Zuvor hat der Bahn-Aufsichtsrat in einer außerordentlichen Sitzung mehrheitlich für die Trennung von Schenker gestimmt. Nach Angaben der Bahn gab auch der Bund grünes Licht für den Firmen-Deal mit einem Volumen von rund 14,3 Milliarden Euro.
Essens Oberbürgermeister Kufen bangt um Arbeitsplätze in der Stadt
Vertreter der Gewerkschaft EVG votierten gegen den Schenker-Verkauf. „Im Aufsichtsrat haben wir nochmals unsere grundsätzlichen Argumente gegen den Verkauf von Schenker dargelegt und deutlich gemacht, welchen Vorteil der Erhalt von Schenker im Systemverbund Bahn hätte“, erklärte EVG-Chef Martin Burkert nach der Sitzung.
Auch Essens Oberbürgermeister Thomas Kufen (CDU) bangt um die Schenker-Arbeitsplätze in seiner Stadt. „In Essen haben wir den geplanten Verkauf mit großer Sorge verfolgt. Essen ist Hauptsitz der Logistiksparte, betroffen sind nicht weniger als 700 Arbeitsplätze“, sagte Kufen vor wenigen Tagen unserer Redaktion. Kufen stellte fest, dass der dänische Konzern DSV einer der führenden Anbieter innerhalb der Branche sei, und die Ankündigung, dass DSV am Standort Essen festhalte, bewerte er als ein positives Signal. „Mit Blick auf die Arbeitsplätze in Essen beruhigt bin ich noch nicht“, fügte Kufen aber auch hinzu.
DSV-Chef Jens Lund hatte der FAZ Ende September gesagt, in den fünf Jahren nach der geplanten Übernahme würden bis zu 1900 der bisherigen 15.000 Arbeitsplätze bei Schenker in Deutschland wegfallen.
Weltweit hat Schenker rund 70.000 Beschäftigte und erzielte zuletzt gut 19 Milliarden Euro Umsatz. DSV ist mit 75.000 Beschäftigten und gut 20 Milliarden Euro Umsatz nur unwesentlich größer.
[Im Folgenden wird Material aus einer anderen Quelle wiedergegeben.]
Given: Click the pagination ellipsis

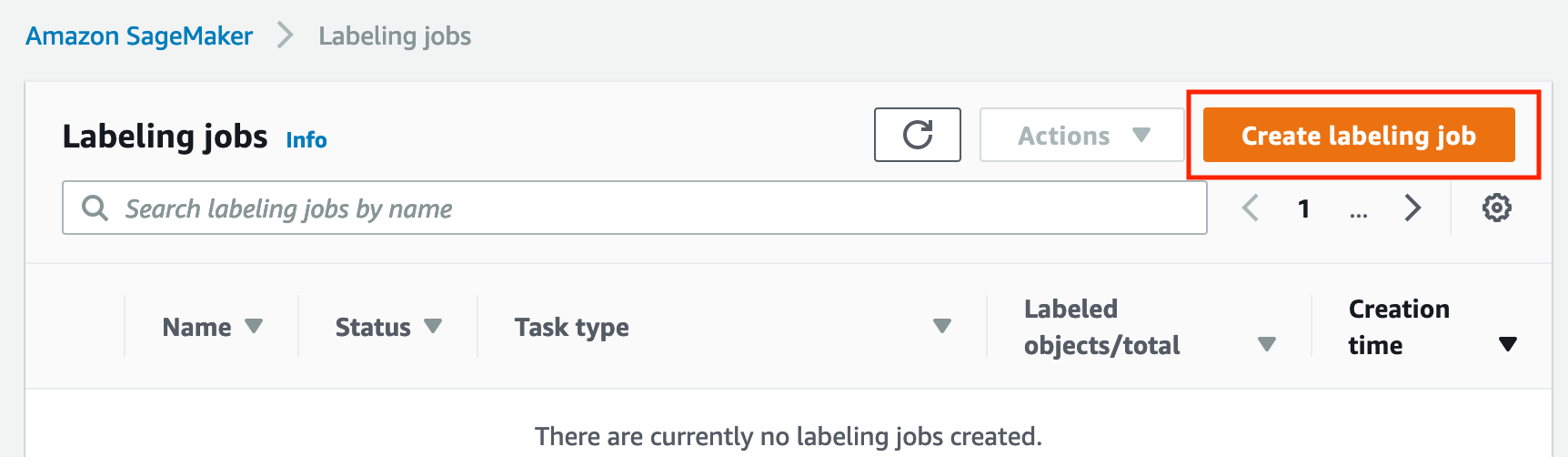Looking at the screenshot, I should 1359,212.
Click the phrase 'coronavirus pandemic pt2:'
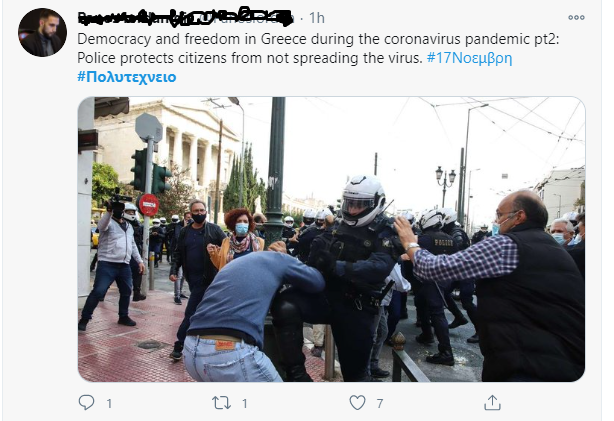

Angeschlagener Bahn-Konzern verkauft gut laufendes Geschäft
Die Deutsche Bahn hatte den Verkaufsprozess für Schenker kurz vor Weihnachten vergangenen Jahres gestartet. Auch der Finanzinvestor CVC hatte mitgeboten. DSV setzte sich nach Angaben der Deutschen Bahn mit dem „eindeutig wirtschaftlich vorteilhaftesten Angebot durch“. Ein Abschluss des Geschäfts wird im Laufe des kommenden Jahres erwartet.
Mit Schenker trennt sich die angeschlagene Deutsche Bahn von einem Geschäft, das innerhalb des Staatskonzerns gut läuft. Die Verkaufserlöse sollen in den Abbau des Schuldenbergs bei der Bahn fließen. Bevor die Transaktion abgeschlossen ist, müssen außer der Bundesregierung auch noch die Wettbewerbsbehörden zustimmen.